BRIEF 1:
Reproduce the Kubernetes thread word for word from "I'm working on" up to and including "try it out.".

SELECTION:
> we set out to build and deliver Google’s infrastructure to everyone else
This statement rings pretty true as Kubernetes (also known as k8s) has some Google biases. Not all cloud providers will have such an easy time providing all the infrastructure necessary to run CoreOS + k8s smoothly.
For example, Kubernetes assigns each Pod (k8s unit of computation) an IP address, which is only simple to do if your cloud provider supplies something like a /24 private block to your nodes. CoreOS came up with the VXLAN-based Flannel project to make this model more portable[0], but Layer 2 over Layer 3 isn't something I'd like to throw haphazardly into my production environments. Google Compute Engine conveniently provides this setup as an option.
Another example of Google-favoritism is the strong preference of centralized storage--particularly GCEPersistentDisk. At first I was concerned about centralized storage by default as we know disk locality is a Good Thing (TM), but after reading a paper that claimed networking is improving faster than disks are[2], I felt somewhat better about this. However, it's still pretty obvious that a Google Persistent Disk is the way to go with k8s[3].
That said, I'm really happy that Google has open-sourced this project because it is indeed a functioning, tested, and easy-to-use distributed system. I'm sure that the devs aren't aggressively shutting out other cloud providers and that these biases are probably just a side-effect of their resource allocation process and the problems that they intend to solve (e.g. GCEPersistentDisk used to be a core type instead of a module--it has since gotten better). It's still important to evaluate a technology's biases and potential evolution before throwing your product on it.
I'm working on adding AWS support for Kubernetes. I just last week finished Load-Balancer (ELB) & Persistent Storage (EBS) support, and they're currently going through the pull-request review process. Once they merge (I'd guess a week or two?), AWS will be on-par with Google Cloud Engine feature-wise.
I have found the Kubernetes team to be nothing other than extremely supportive of efforts to support AWS & non-Google platforms. It takes a little longer to translate some of the Google-isms to other platforms, but I'm happy for the thinking behind those decisions, vs just adopting lowest-common denominator.
I'm mostly concerned about feature lag and vendor lock-in, so I'm happy to hear that this will be out so soon. I'm excited to try it out.
> I have found the Kubernetes team to be nothing other than extremely supportive of efforts to support AWS & non-Google platforms.
I don't doubt it one bit; in my experience, people on the Kubernetes IRC channel have been always really helpful and supportive. I just tend to be a little more pessimistic when it comes to resource allocation: a Google team probably prioritizes support for Google platforms, and that's no one's fault or foul play.
About disk locality -- I've read that paper and know that Google increasingly has the philosophy of disk locality being irrelevant.

BRIEF 2:
Lower every coordinate in the answers of the records below by 71, and give all the records again with their requests but without the pictures.

INFORMATION SUPPLIED:

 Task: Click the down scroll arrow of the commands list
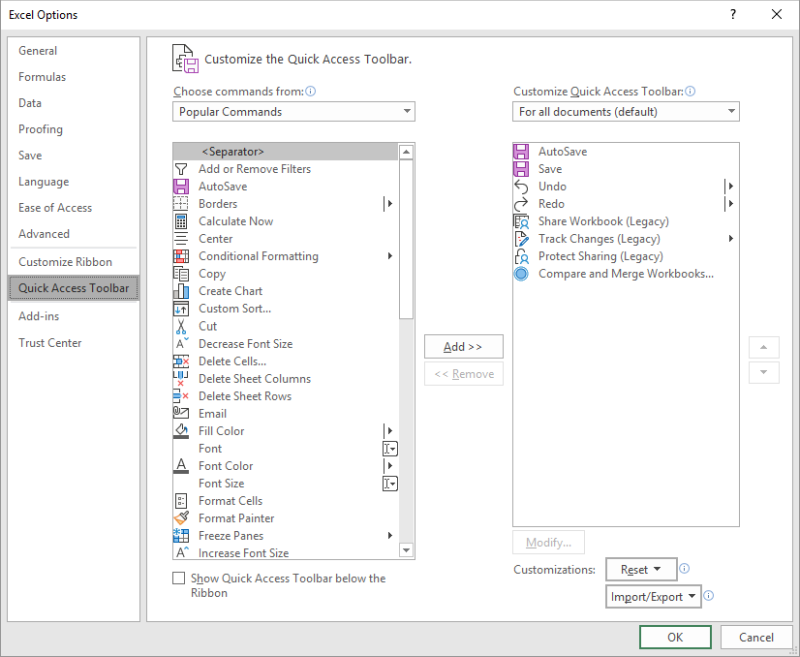point(406,549)
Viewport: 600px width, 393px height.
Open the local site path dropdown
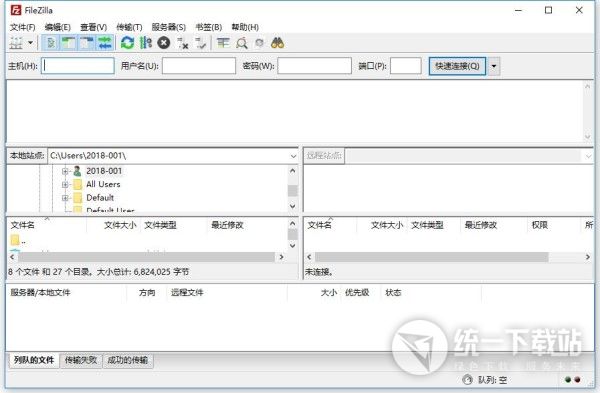coord(293,156)
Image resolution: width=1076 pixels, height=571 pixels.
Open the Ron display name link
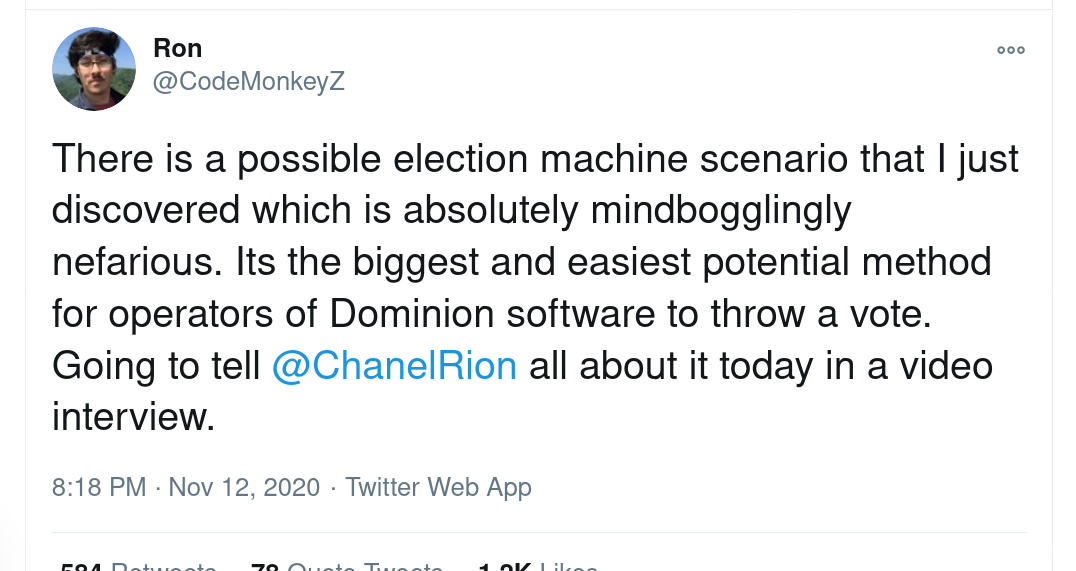coord(178,48)
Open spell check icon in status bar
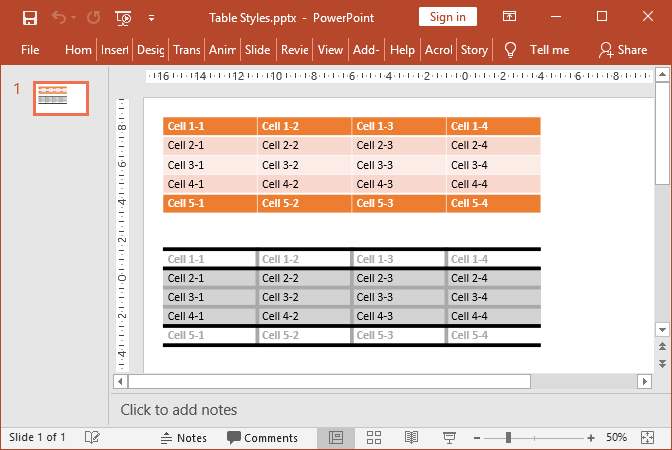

CORRECT OUTPUT 1:
I'm working on adding AWS support for Kubernetes. I just last week finished Load-Balancer (ELB) & Persistent Storage (EBS) support, and they're currently going through the pull-request review process. Once they merge (I'd guess a week or two?), AWS will be on-par with Google Cloud Engine feature-wise.
I have found the Kubernetes team to be nothing other than extremely supportive of efforts to support AWS & non-Google platforms. It takes a little longer to translate some of the Google-isms to other platforms, but I'm happy for the thinking behind those decisions, vs just adopting lowest-common denominator.
I'm mostly concerned about feature lag and vendor lock-in, so I'm happy to hear that this will be out so soon. I'm excited to try it out.

CORRECT OUTPUT 2:
 Task: Click the down scroll arrow of the commands list
point(335,478)
Viewport: 600px width, 393px height.
Open the local site path dropdown
coord(222,85)
Image resolution: width=1076 pixels, height=571 pixels.
Open the Ron display name link
coord(107,-23)
Open spell check icon in status bar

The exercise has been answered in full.